The precise cause of ‘the dancing plague’, though, remains a mystery to this day.
2. The Green Children of Woolpit
According to 12th-century chronicler William of Newburgh, during the tumultuous reign of King Stephen of England (1135-1154) a curious incident occurred which is only believable because of the many ‘credible witnesses’.
The chronicle states that a boy and girl emerged from two holes in the ground just outside the village of Woolpit, Suffolk. Bedraggled and bewildered, they were found by harvesters, who took the children to the village. They spoke in a language unknown to the villagers, wore clothes of a ‘strange hue and texture’, ate only green beans, and their skin was green - completely green.
Ralph of Coggeshall, writing in the early 13th century, explained that the boy eventually became ill and died, but the girl slowly lost her green colour and recovered.
The young girl later learned to speak English, and as a young married woman in King’s Lynn, she regaled others with talk of her mysterious origins. She claimed that she and her brother had come from a country where everyone had green skin and the sun was dull and green. One day they stumbled upon a cavern and emerged into our world, dazzled by the bright sun.
Who were these mysterious children? Were they lost orphans with a skin condition? Or perhaps they had found their way out of a secret underground realm?
Nobody knows.
3. The Princes in the Tower
Tudor writers such as Thomas More and William Shakespeare helped to create the popular image of King Richard III: a hunchbacked usurper who allegedly had his two young nephews – the uncrowned Edward V and his brother Richard – murdered in the Tower of London in 1483. Over five centuries later, the consensus among historians is still that it was probably the work of Richard III.
But the truth is that nobody knows for sure. It remains a mystery.
Henry Stafford or Margaret Beaufort might have had them bumped off, they might have died in the Tower years later by some other means, or they may have been secretly freed.
Before the century was out two young lads – Lambert Simnel in 1487 and Perkin Warbeck in the 1490s – both falsely claimed to be the real young Richard.
In 1674 the incomplete remains of two children were unearthed by workmen in the Tower of London. It was assumed that the remains were those of the two princes because a deathbed confession by one of the alleged assassins said the boys had been buried there. However, the same confessor also said that the remains were later moved. An analysis of the bones in 1933 caused much excitement but was ultimately inconclusive.
4. Prester John
In 1145, Bishop Hugh de Gebal added substance to mysterious old rumours among crusaders by telling the pope of a priest-king called John. Prester John, Hugh wrote, ruled a wealthy Christian kingdom ‘beyond Persia’ and was a descendant of one of the Biblical kings who had visited Jesus in his manger.

• Data records
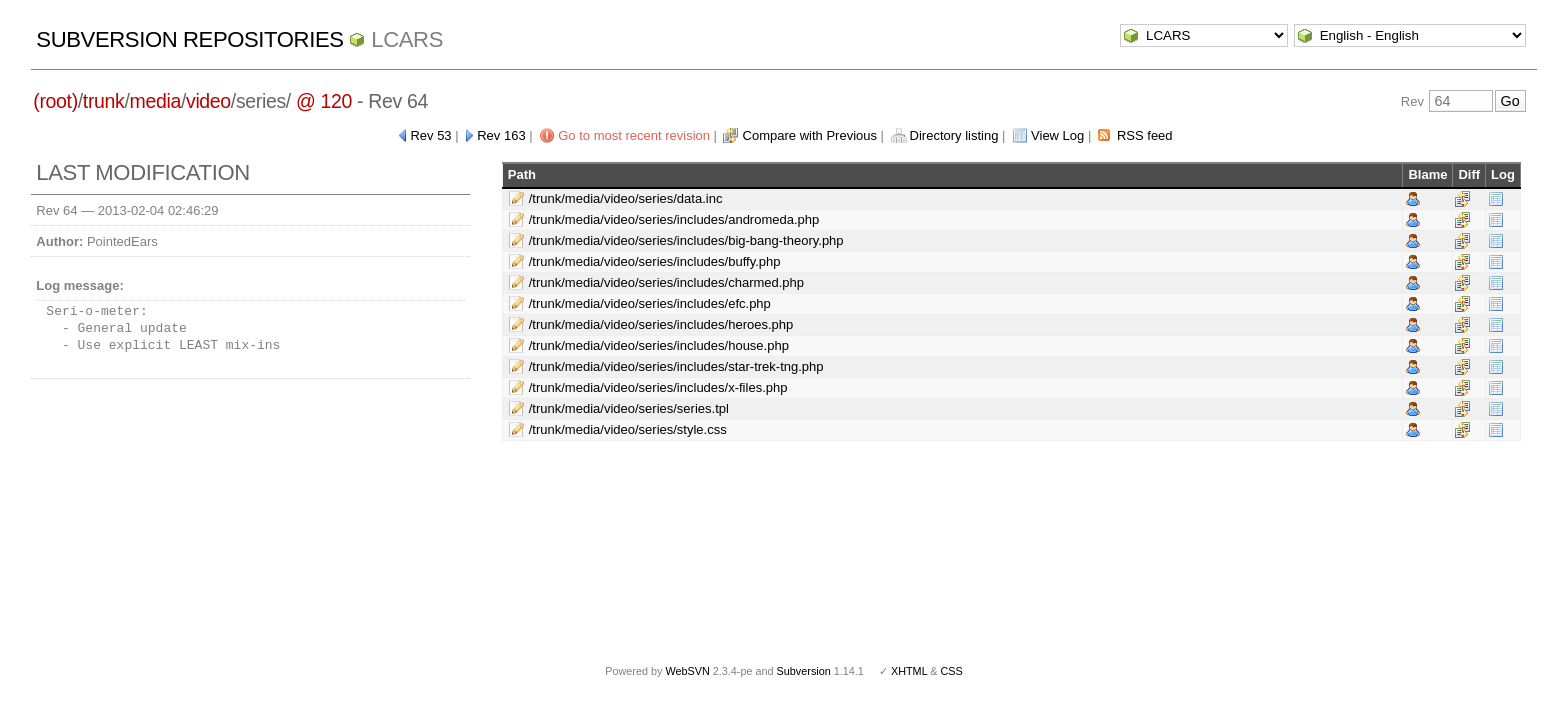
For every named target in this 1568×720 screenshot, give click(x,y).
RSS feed (1145, 135)
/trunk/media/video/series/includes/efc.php (650, 303)
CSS (952, 671)
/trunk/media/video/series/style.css (628, 429)
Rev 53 (430, 135)
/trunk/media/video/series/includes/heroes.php (661, 324)
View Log (1057, 135)
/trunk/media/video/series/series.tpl (629, 408)
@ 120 (324, 101)
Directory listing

• To be done
According to the passage on historical mysteries, what was the only food the green children of Woolpit ate?

• Response
Green beans.